A segunda alternativa apresentada a Lula foi construir mais e mais grandes hidrelétricas, quase todas na região amazônica, sem considerar que os atuais modelos de produção e de consumo de energia no Brasil induzem ao desperdício, à concentração de renda e à exportação líquida de energia, através das maciças e crescentes vendas ao exterior de produtos de baixo valor agregado. Há, portanto, uma enorme quantidade de energia a ser conservada, antes de se construir novas e caras obras.


Ao aconselhar o Presidente, o CNPE também deveria levar em conta a praticidade das mudanças no clima. deveria, enfim, considerar a emissão de carbono e de outros gases que produzem mudanças no clima dos produtos e dos processos envolvidos nos projetos que recomenda. Trata-se, assim, de de começar a elaborar, e de ir constitucionalizando, uma espécie de anti-economia do carbono, ajudando o Brasil a deixar o infeliz posto de quarto maior emissor de gases da mudança do clima (sem deixar de considerar que 75% dos gases que emitimos vêm da queima de florestas, um nó do desenvolvimento brasileiro).

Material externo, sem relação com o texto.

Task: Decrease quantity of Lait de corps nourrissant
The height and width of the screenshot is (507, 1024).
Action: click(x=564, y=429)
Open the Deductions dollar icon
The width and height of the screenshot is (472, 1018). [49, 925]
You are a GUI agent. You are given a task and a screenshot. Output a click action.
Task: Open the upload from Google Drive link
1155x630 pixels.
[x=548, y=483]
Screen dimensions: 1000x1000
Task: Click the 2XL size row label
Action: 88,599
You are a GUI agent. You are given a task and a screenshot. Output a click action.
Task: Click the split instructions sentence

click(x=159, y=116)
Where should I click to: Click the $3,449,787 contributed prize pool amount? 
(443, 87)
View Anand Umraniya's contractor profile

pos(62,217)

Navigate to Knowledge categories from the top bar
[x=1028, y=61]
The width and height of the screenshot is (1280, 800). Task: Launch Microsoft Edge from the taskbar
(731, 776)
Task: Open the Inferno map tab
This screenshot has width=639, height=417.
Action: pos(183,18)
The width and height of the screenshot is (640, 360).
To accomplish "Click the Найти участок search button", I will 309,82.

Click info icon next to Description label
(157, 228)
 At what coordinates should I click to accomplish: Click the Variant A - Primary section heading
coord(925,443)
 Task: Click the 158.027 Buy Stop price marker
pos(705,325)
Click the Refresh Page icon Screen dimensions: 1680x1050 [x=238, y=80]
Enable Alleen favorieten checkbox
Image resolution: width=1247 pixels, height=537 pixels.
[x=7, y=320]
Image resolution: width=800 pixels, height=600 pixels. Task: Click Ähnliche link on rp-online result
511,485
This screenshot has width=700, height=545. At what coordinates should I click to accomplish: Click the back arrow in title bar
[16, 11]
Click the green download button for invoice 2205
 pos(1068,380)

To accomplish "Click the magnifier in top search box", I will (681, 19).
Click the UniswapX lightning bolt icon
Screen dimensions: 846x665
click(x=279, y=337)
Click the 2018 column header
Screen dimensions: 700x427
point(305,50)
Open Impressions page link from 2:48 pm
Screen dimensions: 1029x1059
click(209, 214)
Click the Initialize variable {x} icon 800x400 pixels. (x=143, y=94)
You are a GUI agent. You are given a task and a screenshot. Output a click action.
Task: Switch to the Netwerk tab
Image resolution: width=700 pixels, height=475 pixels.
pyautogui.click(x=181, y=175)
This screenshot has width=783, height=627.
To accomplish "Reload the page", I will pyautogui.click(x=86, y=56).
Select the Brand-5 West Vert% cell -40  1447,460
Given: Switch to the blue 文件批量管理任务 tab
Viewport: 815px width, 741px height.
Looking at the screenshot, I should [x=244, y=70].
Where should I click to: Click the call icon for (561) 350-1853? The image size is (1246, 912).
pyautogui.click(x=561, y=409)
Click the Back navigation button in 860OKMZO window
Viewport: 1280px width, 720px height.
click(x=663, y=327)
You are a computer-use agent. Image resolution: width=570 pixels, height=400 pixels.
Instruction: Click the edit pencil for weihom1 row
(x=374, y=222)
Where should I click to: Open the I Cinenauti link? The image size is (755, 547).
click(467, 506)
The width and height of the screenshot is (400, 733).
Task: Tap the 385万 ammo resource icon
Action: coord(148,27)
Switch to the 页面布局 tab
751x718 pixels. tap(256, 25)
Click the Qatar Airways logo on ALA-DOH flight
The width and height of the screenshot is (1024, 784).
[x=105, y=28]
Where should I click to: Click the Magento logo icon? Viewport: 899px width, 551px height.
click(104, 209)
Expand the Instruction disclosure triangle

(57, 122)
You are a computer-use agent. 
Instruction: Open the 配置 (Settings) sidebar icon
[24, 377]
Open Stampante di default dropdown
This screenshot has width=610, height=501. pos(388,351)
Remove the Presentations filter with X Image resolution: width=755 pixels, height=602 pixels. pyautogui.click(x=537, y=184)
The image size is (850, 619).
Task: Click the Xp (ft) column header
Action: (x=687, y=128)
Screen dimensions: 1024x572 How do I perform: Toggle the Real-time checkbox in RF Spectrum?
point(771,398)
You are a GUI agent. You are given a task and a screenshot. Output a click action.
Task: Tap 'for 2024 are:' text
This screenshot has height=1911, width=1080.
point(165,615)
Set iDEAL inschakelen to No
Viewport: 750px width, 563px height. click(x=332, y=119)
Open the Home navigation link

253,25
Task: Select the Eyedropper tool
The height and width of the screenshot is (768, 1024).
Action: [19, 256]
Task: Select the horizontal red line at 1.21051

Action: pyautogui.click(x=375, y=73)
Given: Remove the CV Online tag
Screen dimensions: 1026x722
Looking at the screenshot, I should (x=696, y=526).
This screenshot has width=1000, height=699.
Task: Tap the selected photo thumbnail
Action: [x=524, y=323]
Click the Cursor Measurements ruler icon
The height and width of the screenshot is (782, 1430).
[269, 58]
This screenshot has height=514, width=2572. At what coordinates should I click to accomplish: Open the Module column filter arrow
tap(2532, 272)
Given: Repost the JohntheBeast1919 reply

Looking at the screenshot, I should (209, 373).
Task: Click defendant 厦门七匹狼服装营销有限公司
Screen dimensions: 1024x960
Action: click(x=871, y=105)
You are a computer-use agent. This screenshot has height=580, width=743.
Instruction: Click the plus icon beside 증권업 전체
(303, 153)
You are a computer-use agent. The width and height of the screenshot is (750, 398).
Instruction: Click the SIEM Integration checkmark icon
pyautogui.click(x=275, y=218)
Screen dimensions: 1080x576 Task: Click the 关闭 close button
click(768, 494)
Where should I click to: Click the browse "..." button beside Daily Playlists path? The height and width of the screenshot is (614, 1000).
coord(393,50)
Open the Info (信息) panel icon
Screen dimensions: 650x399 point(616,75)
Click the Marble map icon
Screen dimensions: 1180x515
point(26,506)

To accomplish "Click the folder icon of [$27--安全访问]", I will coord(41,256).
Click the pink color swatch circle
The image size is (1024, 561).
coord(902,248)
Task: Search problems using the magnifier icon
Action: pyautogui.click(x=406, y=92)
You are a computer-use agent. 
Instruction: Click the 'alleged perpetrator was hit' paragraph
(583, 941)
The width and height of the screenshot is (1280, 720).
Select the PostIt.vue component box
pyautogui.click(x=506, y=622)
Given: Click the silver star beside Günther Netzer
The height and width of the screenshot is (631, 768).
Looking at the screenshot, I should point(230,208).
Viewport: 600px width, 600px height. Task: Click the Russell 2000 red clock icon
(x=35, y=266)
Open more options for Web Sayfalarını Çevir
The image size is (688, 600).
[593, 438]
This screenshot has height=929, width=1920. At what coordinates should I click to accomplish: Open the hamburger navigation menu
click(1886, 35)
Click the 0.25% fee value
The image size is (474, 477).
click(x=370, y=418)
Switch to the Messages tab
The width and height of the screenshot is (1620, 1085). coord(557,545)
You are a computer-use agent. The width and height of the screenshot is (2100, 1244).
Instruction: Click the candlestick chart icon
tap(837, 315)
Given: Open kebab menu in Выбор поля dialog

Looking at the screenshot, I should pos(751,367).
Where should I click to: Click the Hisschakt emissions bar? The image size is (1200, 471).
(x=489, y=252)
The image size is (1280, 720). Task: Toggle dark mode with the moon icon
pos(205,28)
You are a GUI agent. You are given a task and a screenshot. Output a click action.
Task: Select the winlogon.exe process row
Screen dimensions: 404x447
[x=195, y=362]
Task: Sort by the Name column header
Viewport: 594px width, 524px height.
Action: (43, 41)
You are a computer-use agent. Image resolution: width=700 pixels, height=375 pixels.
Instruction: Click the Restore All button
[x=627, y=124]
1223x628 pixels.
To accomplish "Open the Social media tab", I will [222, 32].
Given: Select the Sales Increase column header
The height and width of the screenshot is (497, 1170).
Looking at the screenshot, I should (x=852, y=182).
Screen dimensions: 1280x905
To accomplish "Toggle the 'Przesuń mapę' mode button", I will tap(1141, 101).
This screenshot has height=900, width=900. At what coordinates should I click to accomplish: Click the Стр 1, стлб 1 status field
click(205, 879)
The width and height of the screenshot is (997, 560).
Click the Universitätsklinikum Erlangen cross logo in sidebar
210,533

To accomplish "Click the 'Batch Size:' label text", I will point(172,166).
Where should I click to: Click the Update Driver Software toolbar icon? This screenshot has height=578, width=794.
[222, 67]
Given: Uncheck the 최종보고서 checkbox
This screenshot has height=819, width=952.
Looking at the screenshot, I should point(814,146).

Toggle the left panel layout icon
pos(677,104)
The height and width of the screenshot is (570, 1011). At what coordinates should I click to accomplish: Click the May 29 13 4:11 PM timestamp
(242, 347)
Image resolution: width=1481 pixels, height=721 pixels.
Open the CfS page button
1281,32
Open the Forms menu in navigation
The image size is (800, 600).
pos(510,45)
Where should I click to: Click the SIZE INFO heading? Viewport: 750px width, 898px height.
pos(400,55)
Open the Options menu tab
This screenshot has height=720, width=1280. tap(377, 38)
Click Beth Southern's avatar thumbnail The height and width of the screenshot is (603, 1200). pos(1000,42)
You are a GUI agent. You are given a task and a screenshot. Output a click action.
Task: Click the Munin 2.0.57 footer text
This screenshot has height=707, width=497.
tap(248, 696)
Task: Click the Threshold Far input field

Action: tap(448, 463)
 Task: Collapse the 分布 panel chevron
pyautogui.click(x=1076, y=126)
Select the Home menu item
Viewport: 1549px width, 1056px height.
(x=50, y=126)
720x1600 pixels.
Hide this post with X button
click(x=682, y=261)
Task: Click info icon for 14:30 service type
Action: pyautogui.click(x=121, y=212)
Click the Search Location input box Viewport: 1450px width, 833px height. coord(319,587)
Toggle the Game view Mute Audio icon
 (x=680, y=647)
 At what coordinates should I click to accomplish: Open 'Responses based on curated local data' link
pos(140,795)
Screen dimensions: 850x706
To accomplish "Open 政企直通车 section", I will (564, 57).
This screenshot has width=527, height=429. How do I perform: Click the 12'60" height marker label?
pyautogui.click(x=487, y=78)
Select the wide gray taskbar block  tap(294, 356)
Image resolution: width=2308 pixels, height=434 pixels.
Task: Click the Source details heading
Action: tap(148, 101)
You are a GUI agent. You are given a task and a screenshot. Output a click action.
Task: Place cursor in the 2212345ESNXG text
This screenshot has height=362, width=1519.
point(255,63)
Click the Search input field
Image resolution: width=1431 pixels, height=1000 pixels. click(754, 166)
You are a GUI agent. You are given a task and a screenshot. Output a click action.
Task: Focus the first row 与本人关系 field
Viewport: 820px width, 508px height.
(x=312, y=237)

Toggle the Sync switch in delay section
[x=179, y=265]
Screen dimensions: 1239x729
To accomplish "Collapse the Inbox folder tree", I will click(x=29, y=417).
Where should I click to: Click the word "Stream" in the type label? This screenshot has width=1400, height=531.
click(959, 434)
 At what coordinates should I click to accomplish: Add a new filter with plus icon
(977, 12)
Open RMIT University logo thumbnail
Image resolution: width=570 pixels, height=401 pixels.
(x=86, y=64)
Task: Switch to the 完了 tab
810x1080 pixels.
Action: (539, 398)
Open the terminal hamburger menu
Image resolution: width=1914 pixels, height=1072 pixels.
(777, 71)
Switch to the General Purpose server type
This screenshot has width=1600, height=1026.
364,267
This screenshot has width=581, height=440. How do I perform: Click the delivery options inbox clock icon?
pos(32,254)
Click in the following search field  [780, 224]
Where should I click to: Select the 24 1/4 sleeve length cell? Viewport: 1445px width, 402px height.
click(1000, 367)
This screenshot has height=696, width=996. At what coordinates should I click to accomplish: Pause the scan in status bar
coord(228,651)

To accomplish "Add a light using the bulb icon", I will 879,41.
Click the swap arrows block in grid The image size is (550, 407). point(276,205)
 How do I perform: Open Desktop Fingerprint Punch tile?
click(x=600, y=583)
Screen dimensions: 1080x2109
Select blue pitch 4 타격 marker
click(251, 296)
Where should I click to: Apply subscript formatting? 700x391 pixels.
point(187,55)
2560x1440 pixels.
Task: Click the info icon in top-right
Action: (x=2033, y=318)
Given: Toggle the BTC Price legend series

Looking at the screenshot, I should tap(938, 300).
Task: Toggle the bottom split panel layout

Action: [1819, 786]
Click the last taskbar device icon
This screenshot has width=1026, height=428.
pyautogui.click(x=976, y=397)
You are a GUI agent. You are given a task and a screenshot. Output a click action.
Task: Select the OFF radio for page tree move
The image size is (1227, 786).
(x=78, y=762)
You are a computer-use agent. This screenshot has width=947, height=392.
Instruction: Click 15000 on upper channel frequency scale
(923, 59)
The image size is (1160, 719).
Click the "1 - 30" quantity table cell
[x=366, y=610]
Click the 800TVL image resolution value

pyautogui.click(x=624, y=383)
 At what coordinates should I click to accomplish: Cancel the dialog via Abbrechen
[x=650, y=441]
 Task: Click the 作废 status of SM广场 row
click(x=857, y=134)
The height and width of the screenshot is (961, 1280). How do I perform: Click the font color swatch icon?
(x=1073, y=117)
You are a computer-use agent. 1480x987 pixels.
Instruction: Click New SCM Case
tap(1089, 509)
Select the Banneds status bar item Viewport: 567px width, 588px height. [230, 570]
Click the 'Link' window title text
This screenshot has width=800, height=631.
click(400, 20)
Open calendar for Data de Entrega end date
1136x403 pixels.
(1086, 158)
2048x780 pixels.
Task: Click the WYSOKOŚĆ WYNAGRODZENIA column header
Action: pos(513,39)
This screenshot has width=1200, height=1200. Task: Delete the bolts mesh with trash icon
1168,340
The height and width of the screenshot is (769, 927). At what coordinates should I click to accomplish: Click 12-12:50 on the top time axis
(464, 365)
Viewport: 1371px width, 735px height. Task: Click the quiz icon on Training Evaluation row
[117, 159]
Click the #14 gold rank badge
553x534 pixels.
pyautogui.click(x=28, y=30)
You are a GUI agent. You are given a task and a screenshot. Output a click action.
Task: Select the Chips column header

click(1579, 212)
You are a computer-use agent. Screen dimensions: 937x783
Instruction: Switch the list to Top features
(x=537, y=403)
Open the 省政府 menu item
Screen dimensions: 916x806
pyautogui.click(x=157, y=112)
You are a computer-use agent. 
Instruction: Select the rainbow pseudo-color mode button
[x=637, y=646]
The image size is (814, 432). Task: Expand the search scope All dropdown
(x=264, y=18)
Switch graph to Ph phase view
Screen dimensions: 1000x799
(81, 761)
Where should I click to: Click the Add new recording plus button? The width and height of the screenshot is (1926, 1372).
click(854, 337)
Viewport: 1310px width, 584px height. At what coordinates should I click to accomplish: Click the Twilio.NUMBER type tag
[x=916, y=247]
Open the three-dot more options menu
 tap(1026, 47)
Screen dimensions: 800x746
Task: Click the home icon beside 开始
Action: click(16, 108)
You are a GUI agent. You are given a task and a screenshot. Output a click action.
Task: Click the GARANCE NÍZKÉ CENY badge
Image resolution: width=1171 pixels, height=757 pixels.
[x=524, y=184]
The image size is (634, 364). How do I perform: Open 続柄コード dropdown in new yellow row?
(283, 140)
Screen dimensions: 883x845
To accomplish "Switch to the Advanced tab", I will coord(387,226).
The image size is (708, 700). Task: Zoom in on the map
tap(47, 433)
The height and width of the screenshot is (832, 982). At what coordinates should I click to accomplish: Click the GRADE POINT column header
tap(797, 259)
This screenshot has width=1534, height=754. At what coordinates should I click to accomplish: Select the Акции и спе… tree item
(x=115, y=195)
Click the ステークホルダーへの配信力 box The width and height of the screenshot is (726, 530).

É válido recordar a aposta feita pelo Brasil, nos anos 1970, no álcool combustível, a despeito das dúvidas e quanto a sua eficácia como alternativa viável aos combustíveis fósseis. (Não se está fazendo aqui juízo de valor nem das relações de trabalho, nem do esmorecimento a poucos grupos econômicos ao longo da implantação do Pró-álcool.)


O fato é que os objetivos estratégicos a que uma determinada opção energética se dispunha foram alcançados, o que nos ensina que o desenvolvimento de novas fontes de energia exige apostas de longo prazo, com metas e objetivos. No caso das energias ditas alternativas, significa tomar a decisão política e fazer os investimentos necessários para dar-lhes viabilidade técnica e econômica, uma vez que já está comprovada a viabilidade científica destas opções.